Necrotizing fasciitis (also known as flesh-eating disease) is a rapidly progressive bacterial inflammatory infection that affects fascia and causes necrosis (the death) of the soft subcutaneous tissues of the body. Necrotizing fasciitis affects occurs with a rate of 0.4 in every 100,000 people per year in the USA.
Necrotizing fasciitis is a severe condition that progresses very quickly and spreads along fascia planes. The same condition affecting the genitals and perineal area is called Fournier gangrene. The mean age of the patient with necrotizing fasciitis is around 40. The disease rarely affects children. Most of the patients are male. The main complications of necrotizing fasciitis include renal failure, septicemia, limb loss and death. Around 25% of affected people die.
The disease is caused by the variety of bacterial agents: aerobic, anaerobic or mixed flora. The 3 different types of the process are distinguished in dependence on the bacteria that cause the fasciitis:
- Type I, or polymicrobial
- Type II, or group A streptococcal
- Type III gangrene, or clostridial myonecrosis
- Type IV fungal infection (extremely rare)
Up to 80% of cases of necrotizing fasciitis are caused by several bacteria. Methicillin-resistant Staphylococcus aureus (MRSA) is involved in up to a third of cases.
Infection begins locally at a site of trauma or injury even minor. In some cases necrotizing fasciitis appears to be the complication of the surgeries or invasive procedures. The bacteria destroy the soft tissues under the skin including muscles by releasing the bacterial toxins (exotoxins).

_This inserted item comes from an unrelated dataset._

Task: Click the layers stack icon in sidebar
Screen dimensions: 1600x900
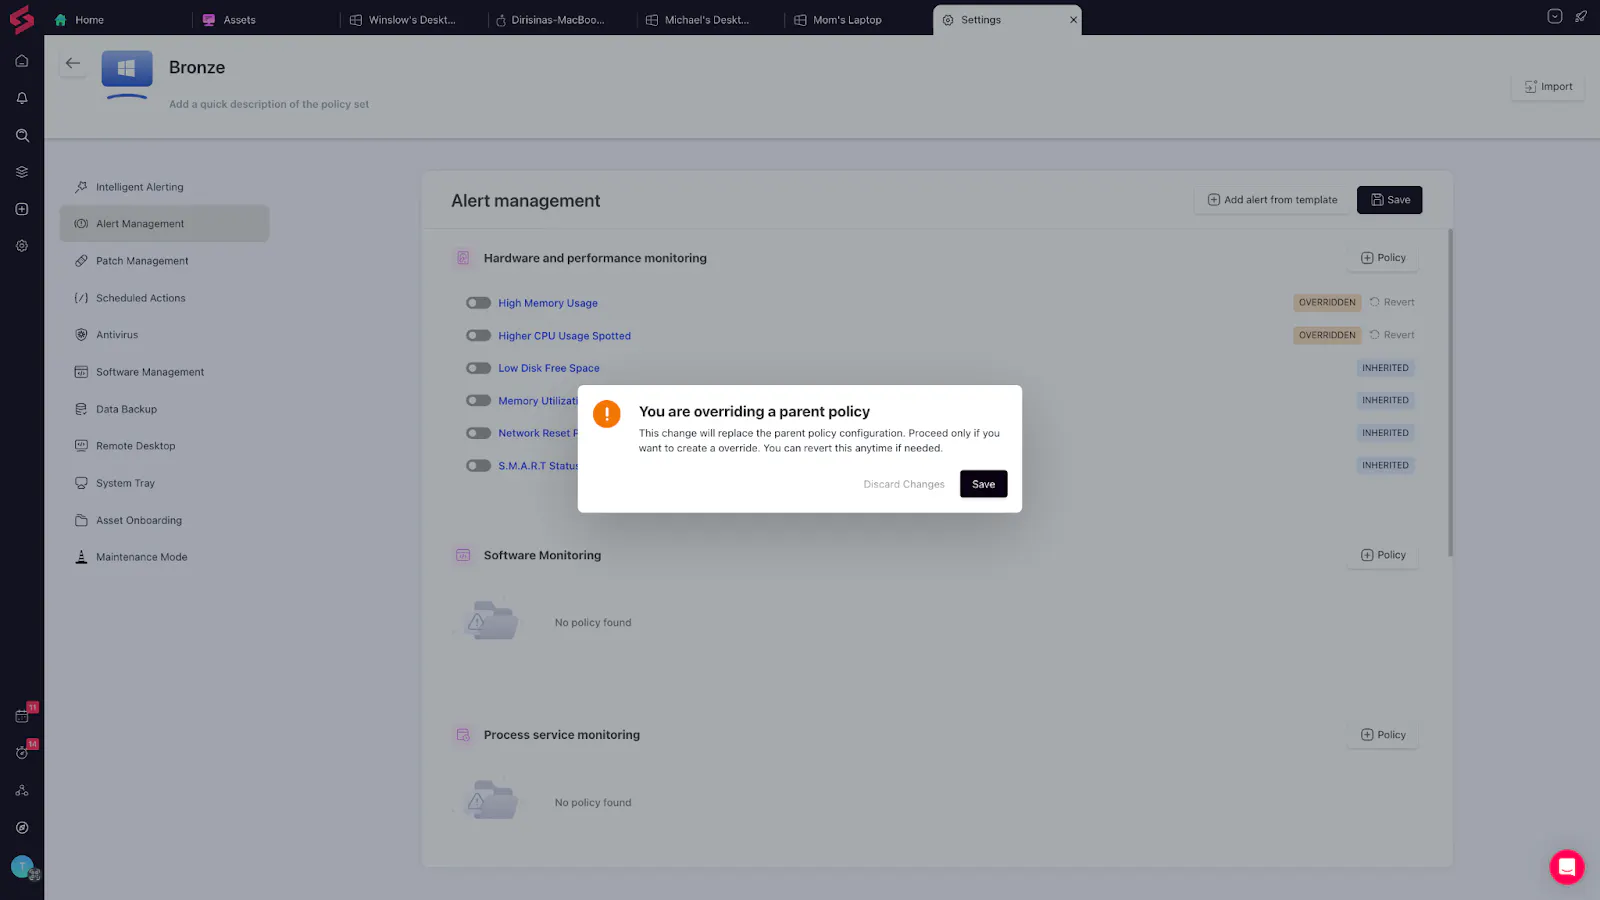Action: click(22, 172)
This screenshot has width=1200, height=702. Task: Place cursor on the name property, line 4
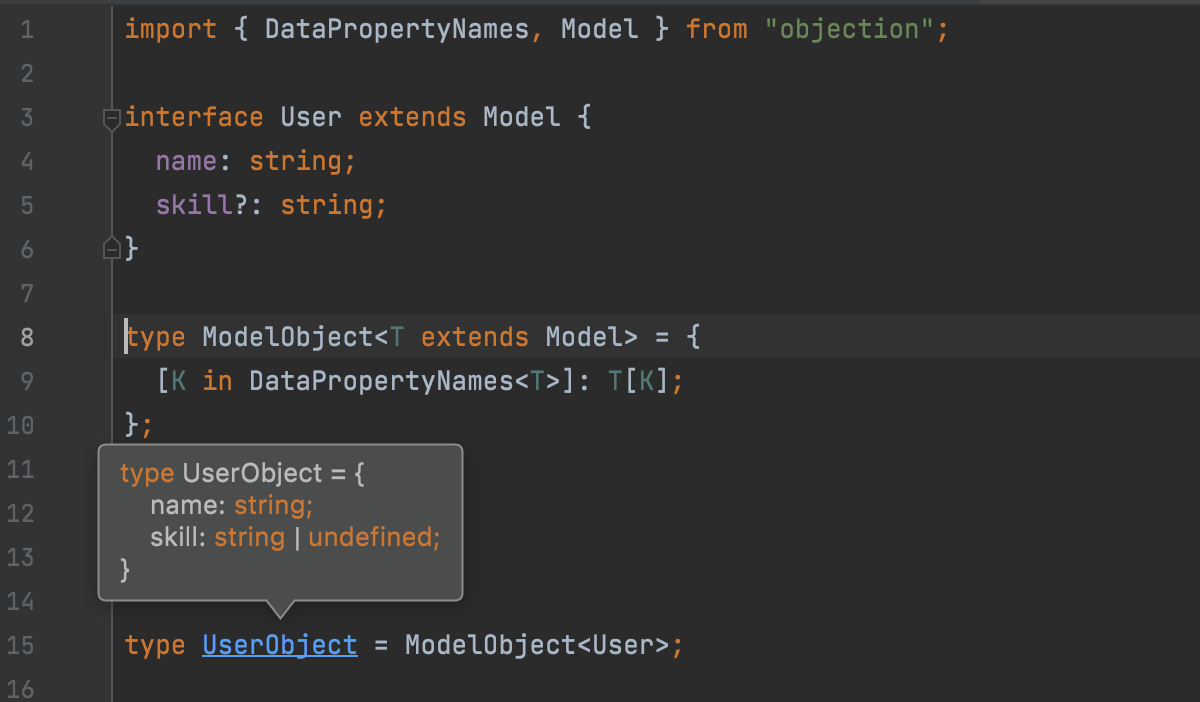[x=186, y=161]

The bacteria usually is killed by body’s immune system, that’s why the condition is uncommon among the healthy persons. Those whose immunity is weaken or the ones who suffer from the immunodeficiency, cancer, diabetes or get immunosuppressive treatment are at risk of developing necrotizing fasciitis. The immune system is weaken also in people who overuse alcohol, have obesity, chronic systemic disease or use drugs intravenously.
The main complain is the intense local pain. Commonly the necrotizing fasciitis involves limbs and genitals. People have initially inflammation, fever and tachycardia (fast heart rate). Within hours the area swells, becomes hot, the skin changes color from red (erythema) up to violet and blisters appear. The accumulation of fluids and gases (in case of anaerobic bacteria) produces crepitus while doctor touch the affected part. The affected area tends to extend rapidly causing gangrene. Fascial necrosis is typically more advanced than it can be suggested by the appearance. Sometimes skin appears to be insensitive (anaesthesia) due to the necrosis and death of the nerve fibers.
Fournier gangrene in males begins with local tenderness, itching, edema, and erythema. This leads to necrosis of the scrotal fascia. The scrotum enlarges progressively.
The bacteria toxins along with the products of muscles deterioration leaks into the blood flow and leads to shock progression and multiple organ failure. If not treated the disease leads to sepsis and subsequent death.
The visual appearance of the affected area is very characteristic. Although several another tests are required to confirm the diagnosis such as blood and urine tests, bacteriological examination to identify the type of bacteria that caused the fasciitis, blood cultures, biopsy, X-ray, CT or MRI.
To determine the necrotizing fasciitis The Laboratory Risk Indicator for Necrotizing Fasciitis (LRINEC) score can be used. A score includes levels of 6 serologic measures: C-reactive protein, total white blood cell count, hemoglobin, sodium, creatinine and glucose.
The treatment should begin as soon as the diagnosis is known. Intravenous antibiotics should be administered immediately after the cultures are taken. Penicillin G and an aminoglycoside (if renal function permits), as well as clindamycin (to cover streptococci, staphylococci, gram-negative bacilli, and anaerobes) may be used.
The condition is believed to be a surgical emergency case that’s why the aggressive surgical removal of infected tissues is the only possible effective treatment. Early surgical treatment may minimize tissue loss, and helps avoid the amputation of the infected limb. Sometimes the repeated explorations of the affected area are needed. It is important to eliminate the all necrotized tissues. Almost all of the patients need skin grafting after the recovery.
The disease involves the whole body, so that patients require monitoring of the main vital functions in an intensive care unit. They need intravenous injections of fluids and nutrition. A streptococcal shock syndrome can be treated effectively with the intravenous immunoglobulin.
Some reported that hyperbaric oxygen therapy can reduce mortality rates.